En dépit de l'annonce d'un cessez-le-feu décrété par le régime libyen dans le sillage de la décision du Conseil de sécurité, la ville de Benghazi donnait l'impression de subir un véritable siège militaire. Des bombardements intensifs ont visé la région de Benghazi, la «capitale» des insurgés et deuxième ville du pays, alors que des milliers de personnes fuyaient par le nord-est de la ville. Dans la localité de Al-Marj, à 50 km à l'est de Benghazi, sur la route de Tobrouk, distante de 350 km de la frontière avec l'Egypte, de gros embouteillages se formaient en raison de l'afflux de véhicules. Les forces loyales à Mouammar Kadhafi tiraient à l'arme lourde contre des quartiers résidentiels proches de Benghazi, selon un témoin. Des milices pro-Kadhafi «tirent à l'arme lourde sur des quartiers résidentiels. Elles ont l'ordre de tirer indistinctement. Ce qui se passe est un massacre». Un témoin a confirmé que les quartiers ouest de Benghazi «ont été pilonnés par les forces de Kadhafi» mais qu'aucun char n'était entré dans le centre de la ville. «Seuls les chars des insurgés sont présents dans le centre de Benghazi, mais les miliciens sont visibles dans plusieurs quartiers», a précisé ce témoin.
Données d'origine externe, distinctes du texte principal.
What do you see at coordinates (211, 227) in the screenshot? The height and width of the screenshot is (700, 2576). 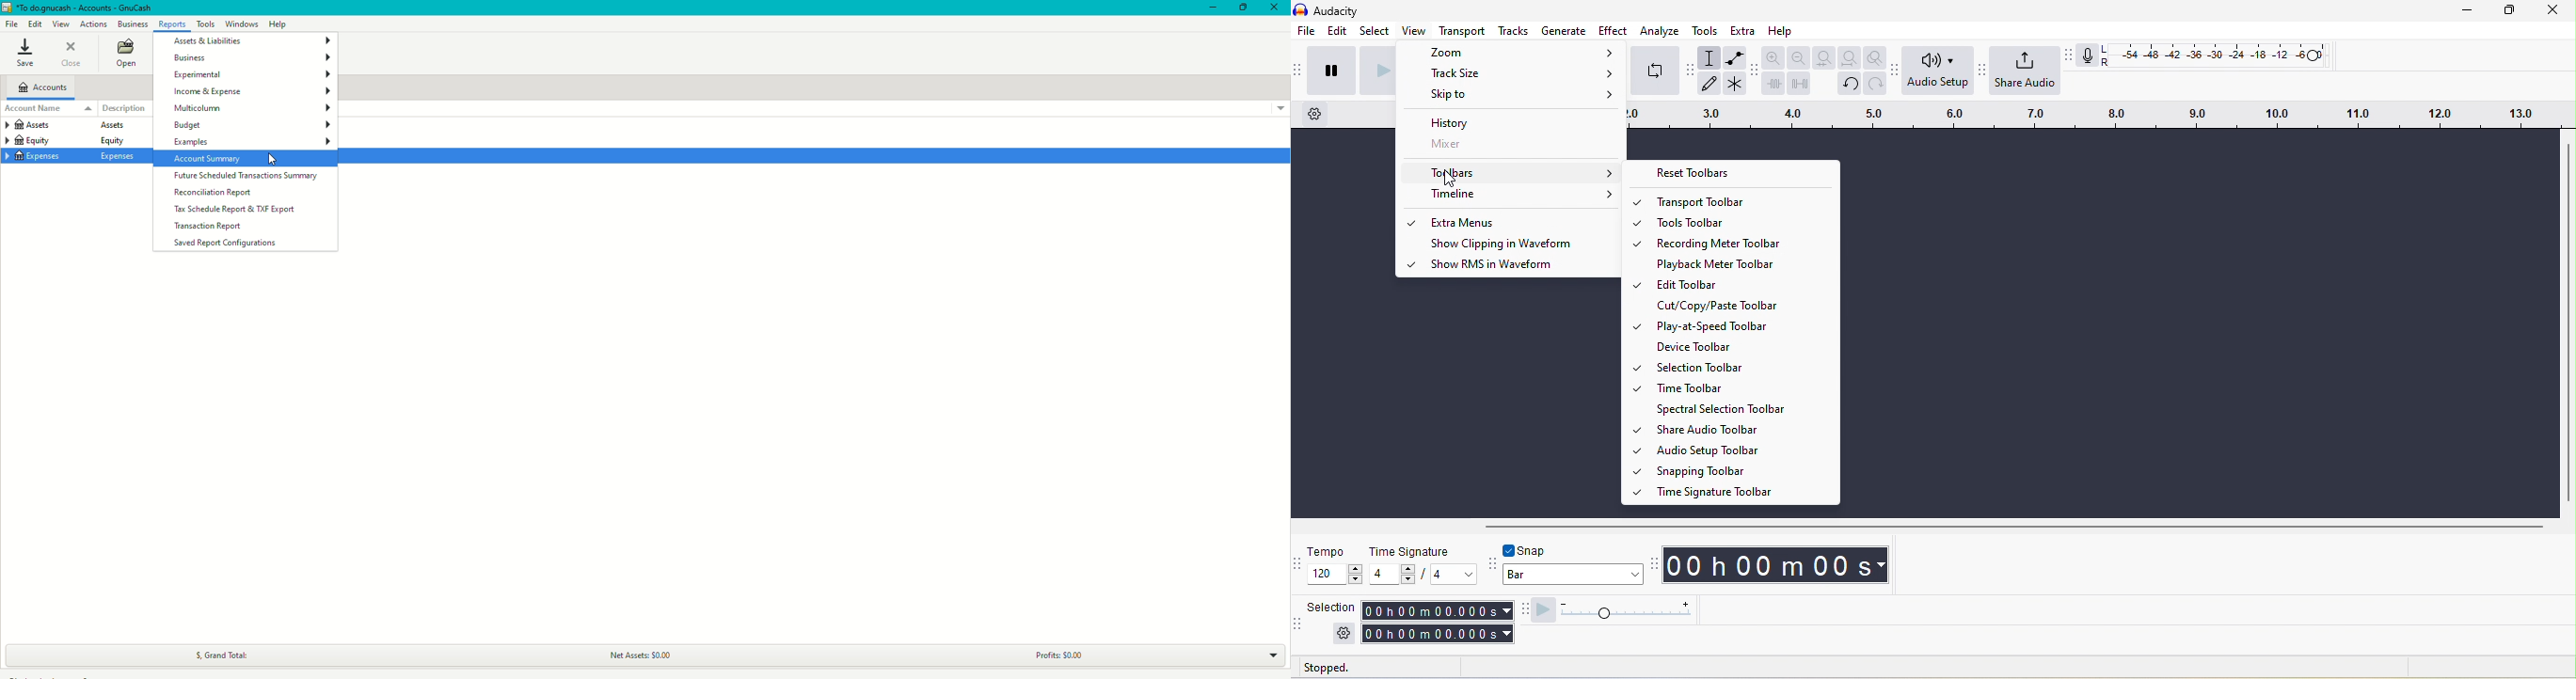 I see `Transaction Report` at bounding box center [211, 227].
Selon des insurgés, l'artillerie et les chars ont tiré contre les quartiers ouest, et certains des obus ont touché le centre de la ville, principalement la rue principale Gamal Abdel Nasser. En outre, de violents accrochages ont eu lieu notamment à Foweihat, à 5 km du centre, entre les insurgés et des forces de Kadhafi «qui tiraient depuis des véhicules et lançaient des grenades». Selon l'hôpital Jala, les bombardements de samedi sur la ville ont fait 26 morts et plus de 40 blessés.
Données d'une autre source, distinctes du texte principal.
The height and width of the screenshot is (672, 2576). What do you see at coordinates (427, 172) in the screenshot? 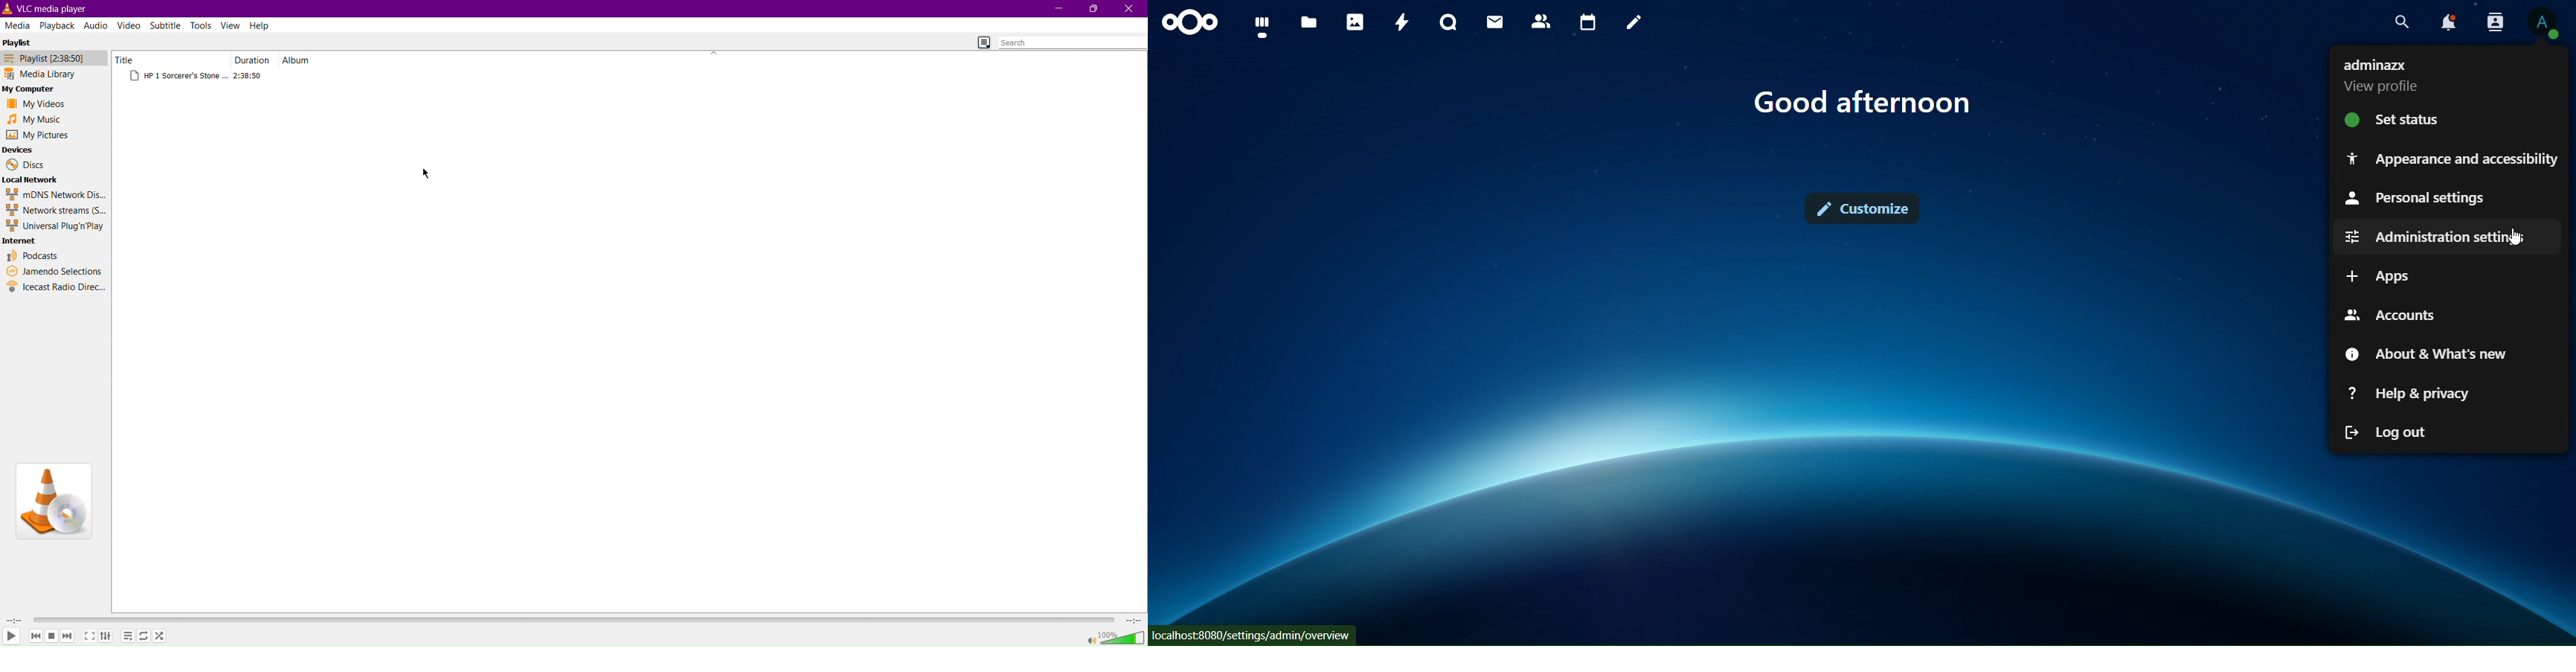
I see `cursor` at bounding box center [427, 172]. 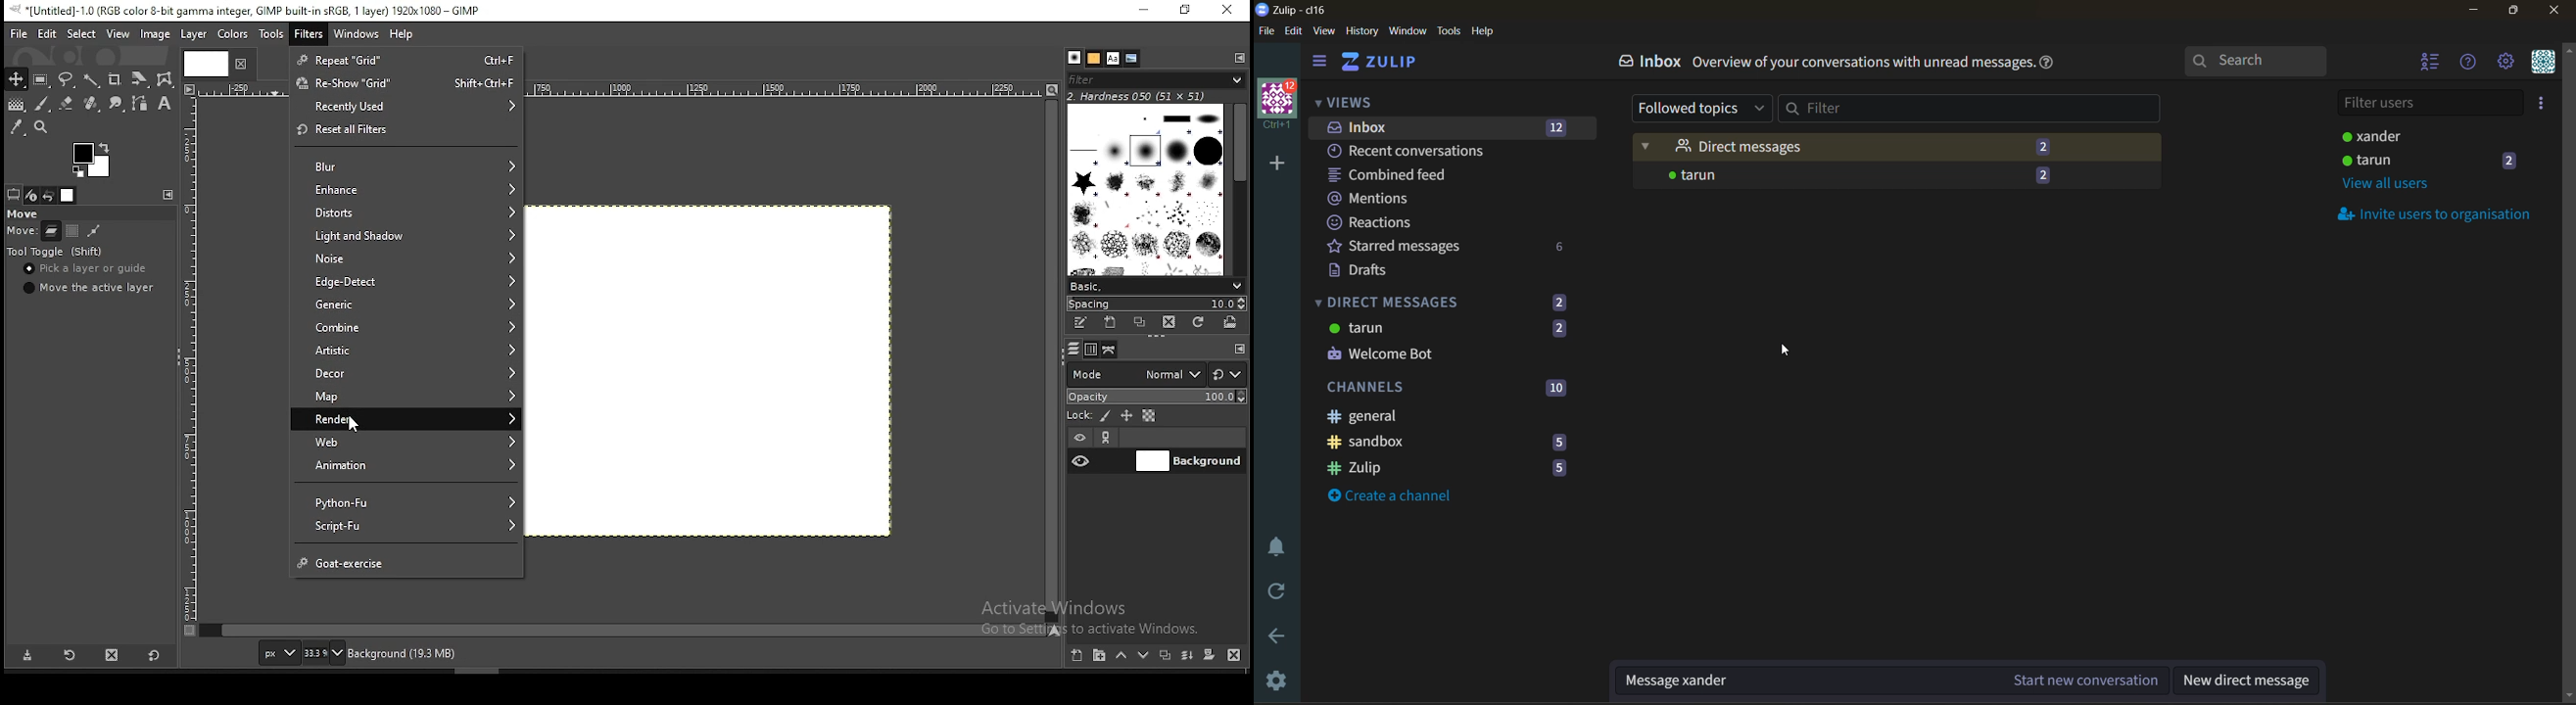 What do you see at coordinates (23, 212) in the screenshot?
I see `move` at bounding box center [23, 212].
Calme à Misrata et combats à Zenten

Des insurgés ont par ailleurs annoncé hier avoir repoussé une offensive la veille des forces gouvernementales à Misrata, ville toujours contrôlée par l'opposition à quelque 200 km à l'est de Tripoli, au prix de 27 morts dans les rangs de l'opposition. Les forces du régime de Mouammar Kadhafi ont pénétré dans le centre-ville avant d'en être repoussées par les insurgés, a assuré à l'agence française AFP un porte-parole de l'insurrection sur place, joint par téléphone, précisant que la ville était calme hier. «Vingt-sept combattants ont été tués», a ajouté ce porte-parole, tout en affirmant: «Nous avons détruit 14 véhicules blindés, y compris des chars».
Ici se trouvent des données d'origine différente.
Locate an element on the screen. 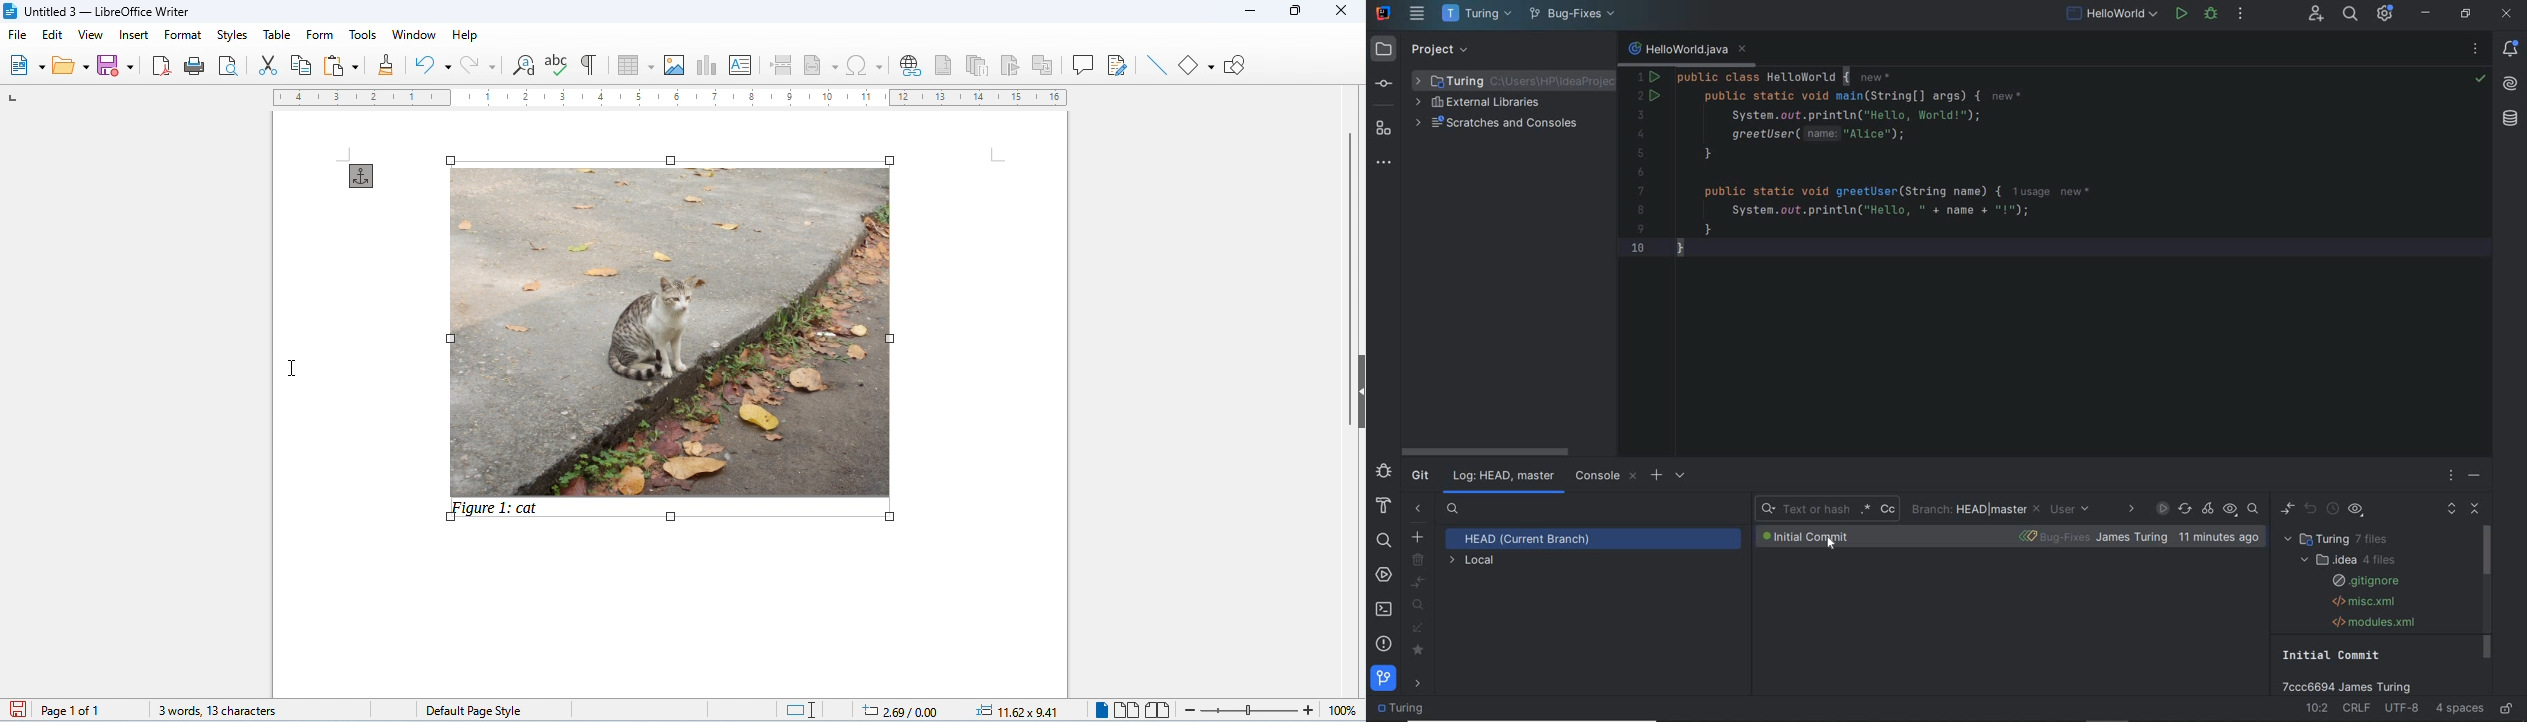 This screenshot has width=2548, height=728. paste is located at coordinates (341, 65).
Par ailleurs, les forces de Kadhafi avançaient hier sur Zenten et ont pilonné les abords de cette ville au sud-ouest de Tripoli, contrôlée par l'opposition, poussant à la fuite ses habitants, a rapporté un témoin. Les pro-Kadhafi ont attaqué depuis des positions situées au sud de la ville. «Là, les chars sont à 2 ou 3 km du centre de la ville», raconte un témoin, précisant que «les gens partent en courant». «Ils ont avancé dans la nuit et ont commencé à attaquer et à bombarder avec des tirs de chars et mitrailleuses en continu» en milieu de matinée, poursuit-il. «Les tirs provenaient du sud de la ville. J'ai vu une dizaine de chars, des blindés légers type BMP et des chars avec des mitrailleuses lourdes», a ajouté le témoin. Selon lui, au nord de la ville, d'autres troupes du colonel Kadhafi ont tiré quelques salves de Grad en direction de Zenten. Deux maisons ont été touchées et six personnes blessées, dont trois gravement. Les opposants tentaient de défendre les abords de la ville, armés de vieux fusils italiens, «mais ont dû reculer et se replier par les dunes». En fin de matinée, «les tirs se poursuivaient mais de façon sporadique», selon le témoin, et les forces gouvernementales continuaient d'avancer avec les chars.